-- TASK GOAL --
Taking the line that contains "Task: Toggle the Earnings series off" as the first, copy each line exactly up to and including the last line below.

(Stored data)
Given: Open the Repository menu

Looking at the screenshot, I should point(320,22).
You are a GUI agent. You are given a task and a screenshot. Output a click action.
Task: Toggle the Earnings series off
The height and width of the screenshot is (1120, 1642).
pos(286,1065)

-- EXERCISE RESPONSE --
Task: Toggle the Earnings series off
The height and width of the screenshot is (1120, 1642).
pos(286,1065)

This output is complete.